Denys88 / rl_games

RL implementations
MIT License
851 stars 143 forks source link

Fix: TypeError: clamp(): argument 'min' (position 2) must be Number, … #142

Closed yuemingl closed 2 years ago

yuemingl commented 2 years ago

…not Tensor

Function clamp() requires a Number in the second parameter, however, curr_e_clip is a Tensor.

Denys88 commented 2 years ago

Ill doublecheck that if works with soft_clamp parameter and merge it. Thanks.

Denys88 commented 2 years ago

@yuemingl could you provide a test case how to reproduce the issue?

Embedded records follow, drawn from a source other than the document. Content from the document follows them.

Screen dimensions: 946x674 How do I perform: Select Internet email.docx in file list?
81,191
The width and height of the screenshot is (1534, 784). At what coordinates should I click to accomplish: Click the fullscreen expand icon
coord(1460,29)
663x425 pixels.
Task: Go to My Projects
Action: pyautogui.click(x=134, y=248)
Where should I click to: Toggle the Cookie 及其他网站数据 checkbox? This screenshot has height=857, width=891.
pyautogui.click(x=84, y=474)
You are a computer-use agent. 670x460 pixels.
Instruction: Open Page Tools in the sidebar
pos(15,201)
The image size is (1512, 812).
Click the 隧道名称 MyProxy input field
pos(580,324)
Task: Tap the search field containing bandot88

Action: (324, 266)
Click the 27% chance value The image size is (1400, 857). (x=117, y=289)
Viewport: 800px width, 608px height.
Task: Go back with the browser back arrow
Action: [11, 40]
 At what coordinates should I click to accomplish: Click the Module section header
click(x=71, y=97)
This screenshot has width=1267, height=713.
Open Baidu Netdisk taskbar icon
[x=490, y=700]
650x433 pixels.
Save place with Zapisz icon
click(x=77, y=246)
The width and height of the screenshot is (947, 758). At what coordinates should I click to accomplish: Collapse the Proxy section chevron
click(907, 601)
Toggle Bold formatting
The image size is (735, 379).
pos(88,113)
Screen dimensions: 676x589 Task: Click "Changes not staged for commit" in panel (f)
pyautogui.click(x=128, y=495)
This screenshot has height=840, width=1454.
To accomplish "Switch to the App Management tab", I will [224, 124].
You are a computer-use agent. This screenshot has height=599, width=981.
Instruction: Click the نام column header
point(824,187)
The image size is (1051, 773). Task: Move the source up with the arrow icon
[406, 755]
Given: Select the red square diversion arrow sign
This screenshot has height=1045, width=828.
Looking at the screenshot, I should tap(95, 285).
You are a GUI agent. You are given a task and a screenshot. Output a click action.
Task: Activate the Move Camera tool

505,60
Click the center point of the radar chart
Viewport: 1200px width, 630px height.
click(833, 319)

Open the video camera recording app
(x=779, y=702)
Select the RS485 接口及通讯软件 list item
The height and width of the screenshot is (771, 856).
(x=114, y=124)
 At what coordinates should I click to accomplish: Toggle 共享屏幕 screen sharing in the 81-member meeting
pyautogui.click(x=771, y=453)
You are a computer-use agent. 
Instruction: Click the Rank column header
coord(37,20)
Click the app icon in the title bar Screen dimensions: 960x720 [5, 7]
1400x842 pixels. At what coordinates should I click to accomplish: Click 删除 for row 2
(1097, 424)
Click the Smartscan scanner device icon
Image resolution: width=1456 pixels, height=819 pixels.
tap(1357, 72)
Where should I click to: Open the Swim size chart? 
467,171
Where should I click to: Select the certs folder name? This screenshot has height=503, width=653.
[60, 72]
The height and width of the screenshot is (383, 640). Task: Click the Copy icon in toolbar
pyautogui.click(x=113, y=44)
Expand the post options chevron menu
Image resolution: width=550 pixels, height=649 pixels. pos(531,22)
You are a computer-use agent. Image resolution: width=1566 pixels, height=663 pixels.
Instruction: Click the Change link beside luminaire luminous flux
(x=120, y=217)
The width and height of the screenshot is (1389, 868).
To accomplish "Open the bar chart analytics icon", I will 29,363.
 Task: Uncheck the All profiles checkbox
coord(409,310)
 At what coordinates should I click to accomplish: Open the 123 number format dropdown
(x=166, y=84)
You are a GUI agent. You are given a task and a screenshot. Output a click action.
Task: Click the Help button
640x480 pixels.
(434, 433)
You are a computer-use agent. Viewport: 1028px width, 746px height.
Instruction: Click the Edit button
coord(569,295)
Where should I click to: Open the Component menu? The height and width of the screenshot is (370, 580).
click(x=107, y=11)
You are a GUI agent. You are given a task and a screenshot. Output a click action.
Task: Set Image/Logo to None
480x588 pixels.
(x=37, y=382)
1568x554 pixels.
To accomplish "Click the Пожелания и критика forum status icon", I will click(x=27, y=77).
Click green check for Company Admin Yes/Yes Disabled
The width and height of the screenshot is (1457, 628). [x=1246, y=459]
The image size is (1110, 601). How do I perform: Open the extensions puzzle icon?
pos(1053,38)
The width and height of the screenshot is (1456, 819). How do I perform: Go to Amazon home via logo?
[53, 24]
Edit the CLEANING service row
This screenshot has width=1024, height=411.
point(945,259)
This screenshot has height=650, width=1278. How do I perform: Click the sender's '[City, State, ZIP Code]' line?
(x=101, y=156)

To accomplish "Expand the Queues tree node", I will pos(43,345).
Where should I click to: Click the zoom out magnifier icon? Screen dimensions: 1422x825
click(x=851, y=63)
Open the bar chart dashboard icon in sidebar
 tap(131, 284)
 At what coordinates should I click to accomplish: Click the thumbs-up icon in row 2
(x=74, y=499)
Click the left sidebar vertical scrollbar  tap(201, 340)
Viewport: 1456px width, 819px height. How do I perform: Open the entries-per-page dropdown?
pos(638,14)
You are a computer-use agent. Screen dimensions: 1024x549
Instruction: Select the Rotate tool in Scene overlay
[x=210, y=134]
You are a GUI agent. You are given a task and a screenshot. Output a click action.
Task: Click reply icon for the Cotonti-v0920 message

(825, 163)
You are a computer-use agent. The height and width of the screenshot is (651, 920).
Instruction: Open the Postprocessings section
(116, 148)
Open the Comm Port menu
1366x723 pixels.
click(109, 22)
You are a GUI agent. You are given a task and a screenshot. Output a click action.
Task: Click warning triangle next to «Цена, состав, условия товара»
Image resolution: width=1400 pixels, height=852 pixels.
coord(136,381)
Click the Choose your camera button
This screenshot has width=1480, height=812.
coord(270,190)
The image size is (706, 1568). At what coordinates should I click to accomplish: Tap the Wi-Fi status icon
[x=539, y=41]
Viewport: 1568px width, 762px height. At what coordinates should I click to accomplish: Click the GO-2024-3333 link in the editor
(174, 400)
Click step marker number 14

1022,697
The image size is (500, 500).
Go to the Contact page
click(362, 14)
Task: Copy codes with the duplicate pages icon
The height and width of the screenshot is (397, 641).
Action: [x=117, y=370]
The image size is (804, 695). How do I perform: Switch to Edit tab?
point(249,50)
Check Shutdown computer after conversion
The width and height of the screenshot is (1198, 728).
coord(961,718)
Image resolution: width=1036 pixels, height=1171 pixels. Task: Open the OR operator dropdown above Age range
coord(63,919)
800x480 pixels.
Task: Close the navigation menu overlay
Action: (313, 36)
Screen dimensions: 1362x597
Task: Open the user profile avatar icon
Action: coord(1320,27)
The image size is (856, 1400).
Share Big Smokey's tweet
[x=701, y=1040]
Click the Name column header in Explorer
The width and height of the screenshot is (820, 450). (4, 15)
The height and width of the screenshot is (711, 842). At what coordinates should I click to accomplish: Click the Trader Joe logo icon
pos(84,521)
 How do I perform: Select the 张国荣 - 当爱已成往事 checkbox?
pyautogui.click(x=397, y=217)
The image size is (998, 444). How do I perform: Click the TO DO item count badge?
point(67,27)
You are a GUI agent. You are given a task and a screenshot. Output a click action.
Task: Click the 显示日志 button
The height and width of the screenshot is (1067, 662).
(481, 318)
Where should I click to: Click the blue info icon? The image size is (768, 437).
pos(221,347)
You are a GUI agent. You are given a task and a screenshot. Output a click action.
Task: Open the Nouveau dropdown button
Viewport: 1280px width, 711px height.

yuemingl commented 2 years ago

change clip_value to True in rl_games/configs/ppo_walker.yaml and run python runner.py --trian --file rl_games/configs/ppo_walker.yaml. The following error message will be reproduced: TypeError: clamp(): argument 'min' (position 1) must be Number, not Tensor

Denys88 commented 2 years ago

Surprisingly it works for me in current master. I still cannot reproduce it. But I updated to the pytorch version 1.10 could it be the reason?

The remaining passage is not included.